Absolutely! In my opinion, popular science often skims past my favourite feature of modern cosmology – the extreme energy scales of particle physics that formed the large-scale structure of the universe. These scales are far beyond anything we can access with modern particle accelerators, and describe a universe so dense that sound could freely move through it, so hot that stable atoms couldn’t form, so energetic that gravity behaved completely different to it does today. I find that really fun to think about!
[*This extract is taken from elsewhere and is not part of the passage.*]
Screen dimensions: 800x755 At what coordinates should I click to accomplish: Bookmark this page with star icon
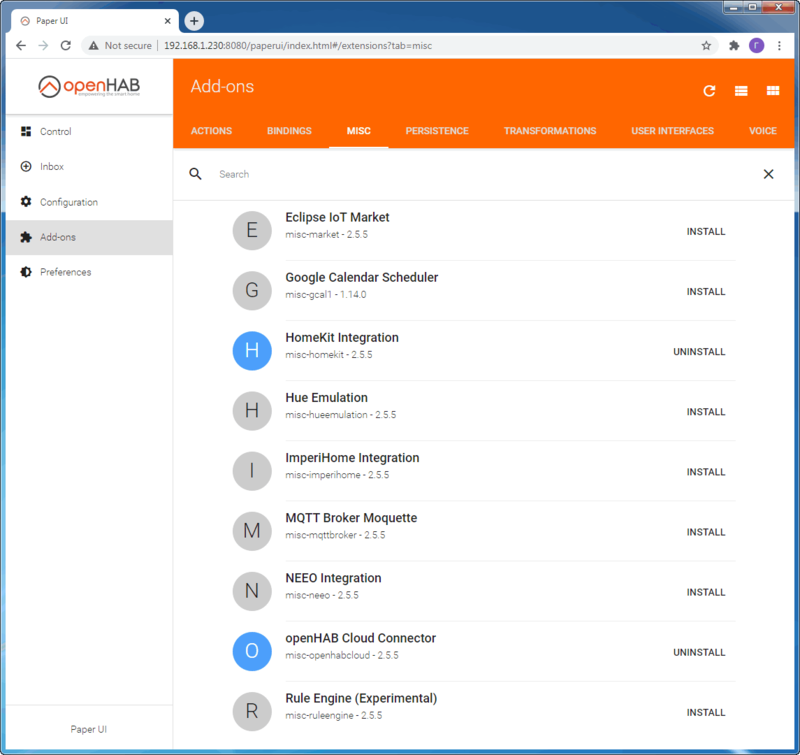[x=706, y=46]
What’s more, when we start working beyond the scales of present-day particle physics, cosmology really becomes a study of how little we know. At such unfamiliar scales, a lot of the pieces of our best theories don’t really fit together, and many theorists feel like our current approach is incomplete by construction. This means we’re totally ignorant to the underlying nature of things, and I find that observation to have a very sublime and awe-inspiring quality.
So I’d encourage readers to think about a universe whose true workings are a mystery to us, and feel inspired to wonder what else could be out there over the edge of our understanding.
Continuing the physics theme, is cosmology an inspiration for the name ‘Anomalies’?
Absolutely! I wanted a name that captures DnB’s infatuation with the paranormal, and related that to my own obsessions. In particle physics terms, an anomaly is the breaking of a physical law due to quantum effects – leading to some really freaky behaviour.
We’re almost done but it wouldn’t be a drum ‘n’ bass interview without a suitable opportunity to give a shout out to the crew.
Big up Heloise and Harry, Holly and Sam, Jamie, Elle and the Groundwork crew – I’m so grateful to know you all! Lucie, thanks for putting up with my endless mixing and inane chat. Shout out to Charlie, Alex, Lewis, Tom from Boo Wax, Tasha, the Freeborn Man gremlins, and the extended Sheffield musical family.